# Poulan Pro BVM200 Blower, Will Not keep running



## brennanspapa

I have a Poulan Pro BVM200 blower that I got at a yard sale. The seller said it would not run, and it wouldn't. I bought it. I checked the plug and it was clean. I checked the primer bulb and it would not fill with fuel. I checked the fuel tank and found that the smaller tube in the tank was totally destroyed. I replaced the bad smaller tube and blew out the larger tube. The primer bulb now fills with fuel. I was able to get the motor started a number of times but after about 10 seconds it stops. I have read that there is a fuel filter somewhere but have not been able to find it. I think the filter may be blocked. Any guidance on the filter or what may also be wrong that causes to motor to stop after 20 seconds? Any help will be appreciated.


----------



## usmcgrunt

Hello and Welcome to Hobby Talk.First the bad news,these blowers are pretty much considered throw aways.
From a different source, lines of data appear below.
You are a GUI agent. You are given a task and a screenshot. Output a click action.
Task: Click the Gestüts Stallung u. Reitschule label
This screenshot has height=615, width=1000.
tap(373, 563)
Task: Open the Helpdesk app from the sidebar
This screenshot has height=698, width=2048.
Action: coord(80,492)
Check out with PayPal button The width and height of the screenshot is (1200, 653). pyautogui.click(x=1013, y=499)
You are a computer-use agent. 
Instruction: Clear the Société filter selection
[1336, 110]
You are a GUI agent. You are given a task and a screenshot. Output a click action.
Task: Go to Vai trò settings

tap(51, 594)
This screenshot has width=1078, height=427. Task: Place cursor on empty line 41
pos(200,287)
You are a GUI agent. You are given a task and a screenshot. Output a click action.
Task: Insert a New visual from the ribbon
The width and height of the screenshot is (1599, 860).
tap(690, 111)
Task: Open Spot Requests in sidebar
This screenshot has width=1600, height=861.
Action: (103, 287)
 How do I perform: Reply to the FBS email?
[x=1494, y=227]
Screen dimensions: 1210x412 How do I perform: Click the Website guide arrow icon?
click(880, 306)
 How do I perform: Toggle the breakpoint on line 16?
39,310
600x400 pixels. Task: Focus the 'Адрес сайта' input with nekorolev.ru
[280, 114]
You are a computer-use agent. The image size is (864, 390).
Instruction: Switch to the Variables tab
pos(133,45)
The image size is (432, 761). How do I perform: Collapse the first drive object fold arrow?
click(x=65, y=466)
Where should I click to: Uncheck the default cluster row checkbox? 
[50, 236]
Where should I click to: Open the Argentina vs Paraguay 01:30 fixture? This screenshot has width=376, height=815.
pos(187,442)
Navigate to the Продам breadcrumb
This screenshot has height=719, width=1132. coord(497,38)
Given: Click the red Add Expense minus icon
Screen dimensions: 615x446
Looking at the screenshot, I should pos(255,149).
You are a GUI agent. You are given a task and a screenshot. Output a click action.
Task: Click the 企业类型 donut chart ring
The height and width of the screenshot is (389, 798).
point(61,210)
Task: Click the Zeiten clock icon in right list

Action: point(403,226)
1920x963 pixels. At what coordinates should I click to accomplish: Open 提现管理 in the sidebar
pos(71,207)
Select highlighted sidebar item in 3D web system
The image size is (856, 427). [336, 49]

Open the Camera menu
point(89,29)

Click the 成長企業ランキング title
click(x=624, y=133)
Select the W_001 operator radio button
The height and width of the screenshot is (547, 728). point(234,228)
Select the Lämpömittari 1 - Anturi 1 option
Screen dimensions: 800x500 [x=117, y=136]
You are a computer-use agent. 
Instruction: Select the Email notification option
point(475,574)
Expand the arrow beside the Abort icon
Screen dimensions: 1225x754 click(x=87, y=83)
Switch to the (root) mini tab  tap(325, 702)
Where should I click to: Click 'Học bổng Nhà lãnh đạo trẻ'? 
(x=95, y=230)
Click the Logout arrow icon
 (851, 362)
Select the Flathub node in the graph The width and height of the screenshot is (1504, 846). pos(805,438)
The screws that hold the cylinder to the crank case and the screws holding the carb to the intake manifold have a tendency to loosen from vibration.Once air is drawn in,the fuel mixture gets leaned out causing the piston and cylinder wall to score from lack of lubrication.If you have a compression gage,see if you have 100psi or very close to it.You can remove the muffler and look at the piston and cylinder wall through the exhaust port.If you see deep scratches,it is not cost effective to repair it.Grab the spark plug and try pushing it back and forth to see if the cylinder mounting bolts are loose.If loose,tighten.Next try moving the carb back and forth to see if it's screws are loose.

The fuel filter is attached to the end of the smaller fuel line entering the tank.There should be about 4 inches of line inside the tank with the filter on the end.It may have fallen off from the broken line.The larger line is the return line and only has about 1 inch of line in the tank.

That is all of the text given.